It will happen immediately, because you just posted your password to the internet, where the adversary is watching.
On the other hand, if you can describe the procedure you used to generate it, we can quantify the adversary's probability, knowing only the procedure and not the specific outcome, of guessing the password in one trial.

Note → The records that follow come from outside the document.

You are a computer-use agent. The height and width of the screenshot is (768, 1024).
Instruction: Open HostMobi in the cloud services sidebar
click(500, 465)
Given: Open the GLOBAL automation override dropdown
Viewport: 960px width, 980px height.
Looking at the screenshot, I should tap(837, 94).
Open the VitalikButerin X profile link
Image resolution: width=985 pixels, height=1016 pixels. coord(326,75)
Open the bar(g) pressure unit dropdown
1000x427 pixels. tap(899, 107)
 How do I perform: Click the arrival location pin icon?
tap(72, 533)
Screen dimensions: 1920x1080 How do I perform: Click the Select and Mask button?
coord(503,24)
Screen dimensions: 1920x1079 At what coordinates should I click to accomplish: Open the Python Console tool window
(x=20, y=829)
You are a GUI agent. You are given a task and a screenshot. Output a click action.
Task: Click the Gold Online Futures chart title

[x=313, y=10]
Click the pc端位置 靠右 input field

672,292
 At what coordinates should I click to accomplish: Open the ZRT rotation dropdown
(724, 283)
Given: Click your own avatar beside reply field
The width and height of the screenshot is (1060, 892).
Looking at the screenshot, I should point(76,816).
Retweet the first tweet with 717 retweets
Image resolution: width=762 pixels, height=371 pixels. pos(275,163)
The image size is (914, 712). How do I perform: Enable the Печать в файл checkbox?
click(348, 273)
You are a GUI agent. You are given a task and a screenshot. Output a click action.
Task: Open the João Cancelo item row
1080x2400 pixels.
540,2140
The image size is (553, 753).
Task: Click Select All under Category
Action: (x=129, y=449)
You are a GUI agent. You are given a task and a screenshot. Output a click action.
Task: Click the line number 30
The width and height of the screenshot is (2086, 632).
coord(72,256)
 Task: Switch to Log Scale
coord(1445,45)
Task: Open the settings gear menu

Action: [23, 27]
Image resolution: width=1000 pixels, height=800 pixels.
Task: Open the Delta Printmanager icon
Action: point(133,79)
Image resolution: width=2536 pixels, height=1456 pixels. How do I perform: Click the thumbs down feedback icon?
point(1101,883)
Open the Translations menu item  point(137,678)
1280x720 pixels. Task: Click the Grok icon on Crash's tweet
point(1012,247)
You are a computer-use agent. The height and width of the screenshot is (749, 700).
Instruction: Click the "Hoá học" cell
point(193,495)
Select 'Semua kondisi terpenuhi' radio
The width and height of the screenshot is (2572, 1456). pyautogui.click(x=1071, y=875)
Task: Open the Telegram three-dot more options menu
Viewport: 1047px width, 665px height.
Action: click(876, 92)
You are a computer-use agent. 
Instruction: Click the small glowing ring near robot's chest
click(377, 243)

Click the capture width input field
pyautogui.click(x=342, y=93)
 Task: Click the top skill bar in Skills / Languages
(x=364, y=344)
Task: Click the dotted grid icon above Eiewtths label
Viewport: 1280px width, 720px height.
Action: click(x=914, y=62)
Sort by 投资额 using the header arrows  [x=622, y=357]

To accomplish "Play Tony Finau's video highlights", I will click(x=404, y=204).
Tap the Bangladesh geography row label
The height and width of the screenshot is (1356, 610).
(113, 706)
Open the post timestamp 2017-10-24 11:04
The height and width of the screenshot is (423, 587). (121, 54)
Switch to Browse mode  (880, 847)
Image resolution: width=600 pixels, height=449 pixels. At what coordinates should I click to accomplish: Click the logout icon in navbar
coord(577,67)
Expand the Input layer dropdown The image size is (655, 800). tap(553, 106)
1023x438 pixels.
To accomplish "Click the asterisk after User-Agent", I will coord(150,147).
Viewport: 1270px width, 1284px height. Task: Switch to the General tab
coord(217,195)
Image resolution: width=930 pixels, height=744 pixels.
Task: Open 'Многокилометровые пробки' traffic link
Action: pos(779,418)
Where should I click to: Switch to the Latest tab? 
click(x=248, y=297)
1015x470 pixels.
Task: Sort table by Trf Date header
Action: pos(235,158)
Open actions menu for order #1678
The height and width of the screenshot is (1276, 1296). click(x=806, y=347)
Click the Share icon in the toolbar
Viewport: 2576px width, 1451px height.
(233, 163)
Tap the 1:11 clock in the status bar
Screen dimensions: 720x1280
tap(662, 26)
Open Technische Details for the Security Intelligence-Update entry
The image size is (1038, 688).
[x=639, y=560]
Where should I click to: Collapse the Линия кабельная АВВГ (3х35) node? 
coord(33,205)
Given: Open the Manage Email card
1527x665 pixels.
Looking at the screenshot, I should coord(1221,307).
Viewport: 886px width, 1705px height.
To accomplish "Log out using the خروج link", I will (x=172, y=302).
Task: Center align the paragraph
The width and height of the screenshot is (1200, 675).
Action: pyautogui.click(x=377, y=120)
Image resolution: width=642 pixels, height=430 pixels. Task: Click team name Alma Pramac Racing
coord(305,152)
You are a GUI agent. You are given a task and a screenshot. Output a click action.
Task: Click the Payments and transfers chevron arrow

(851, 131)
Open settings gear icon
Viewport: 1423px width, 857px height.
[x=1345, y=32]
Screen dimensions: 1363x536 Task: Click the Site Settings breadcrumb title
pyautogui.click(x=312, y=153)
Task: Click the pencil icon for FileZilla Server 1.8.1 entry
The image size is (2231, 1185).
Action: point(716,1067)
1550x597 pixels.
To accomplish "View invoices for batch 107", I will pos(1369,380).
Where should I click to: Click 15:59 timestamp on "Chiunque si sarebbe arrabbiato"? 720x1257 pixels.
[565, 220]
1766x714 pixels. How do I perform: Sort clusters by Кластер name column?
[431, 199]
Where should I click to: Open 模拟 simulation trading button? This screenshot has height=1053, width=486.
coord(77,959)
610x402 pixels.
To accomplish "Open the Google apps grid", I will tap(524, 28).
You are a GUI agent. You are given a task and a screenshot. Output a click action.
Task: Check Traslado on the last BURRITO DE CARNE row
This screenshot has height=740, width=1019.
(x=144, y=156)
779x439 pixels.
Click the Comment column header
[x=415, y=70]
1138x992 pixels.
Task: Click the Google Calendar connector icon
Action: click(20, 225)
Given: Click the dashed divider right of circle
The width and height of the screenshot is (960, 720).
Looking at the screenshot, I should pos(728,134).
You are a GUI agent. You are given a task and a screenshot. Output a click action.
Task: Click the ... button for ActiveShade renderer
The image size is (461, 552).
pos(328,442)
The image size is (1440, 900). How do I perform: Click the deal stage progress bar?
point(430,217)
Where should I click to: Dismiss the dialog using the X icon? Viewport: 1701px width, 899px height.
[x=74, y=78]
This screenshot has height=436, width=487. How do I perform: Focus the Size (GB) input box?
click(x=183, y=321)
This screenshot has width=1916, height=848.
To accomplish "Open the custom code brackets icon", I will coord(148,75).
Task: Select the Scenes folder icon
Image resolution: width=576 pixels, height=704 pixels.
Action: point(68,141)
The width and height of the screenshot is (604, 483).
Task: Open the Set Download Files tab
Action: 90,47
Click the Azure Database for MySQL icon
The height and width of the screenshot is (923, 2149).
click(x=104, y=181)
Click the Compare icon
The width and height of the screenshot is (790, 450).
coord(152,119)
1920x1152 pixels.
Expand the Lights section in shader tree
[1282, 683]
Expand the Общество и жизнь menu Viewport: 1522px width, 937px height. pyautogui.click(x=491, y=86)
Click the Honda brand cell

From there one can quantify the expected cost of an attack that finds it, or the number of trials to find it with any prescribed probability.
For example, if you picked it uniformly at random out of a hat containing
7okufZ308@lB$^KTINX1NWbpdw6rkysxv@giMW5jgI#ZaX*#YwloT3Y$*c*2qVCWaqfSLH4)K{*zDH:$t6(G^alcSEN\Tbc#8X)W3P[whp%kC@Kn>T#.Q8BQ6=q+![/>D%]Auqkuel:W4l(/YqBuXSTx7Oh.0]Wq"jly>["t?8wVmUnR+ivCS?<)}+P=-:1NI am the very model of a modern major passphrase
then the adversary has a 1/4 probability of getting it right in the first trial, and the expected number of trials before the adversary will get it right is 2.
I recommend picking it uniformly at random out of a hat containing at least $2^{128}$ possibilities.
For example, you could flip a coin 128 times and use the outcome as a seed for a CSPRNG from which you sample octets, rejecting those that do not encode graphic characters in US-ASCII, until you have collected 64 of them.
That's not a very efficient use of the password space, though: the adversary's most efficient attack is probably on the 128 coin flip outcomes rather than on the password. So you could safely bring your password down to 20 US-ASCII characters.
Alternatively, if you want it to be more memorable, you could pick a sequence of 10 words independently and uniformly at random out of a list of 7776 of them, with the help of diceware and a standard household appliance, or with the same rejection sampling technique on a CSPRNG if your name is not Raphael Weldon.
Note that for a uniform distribution on $2^{128}$ possible passwords to be safe against multi-target attacks, you must be sure to combine your password with a hefty salt. Otherwise, or if you are concerned about quantum computers, it may be prudent to double these numbers (256 coin flips, 40 US-ASCII characters, 20 diceware words) to bring it up to $2^{256}$ equiprobable possibilities, or at least bring it up to $2^{192}$.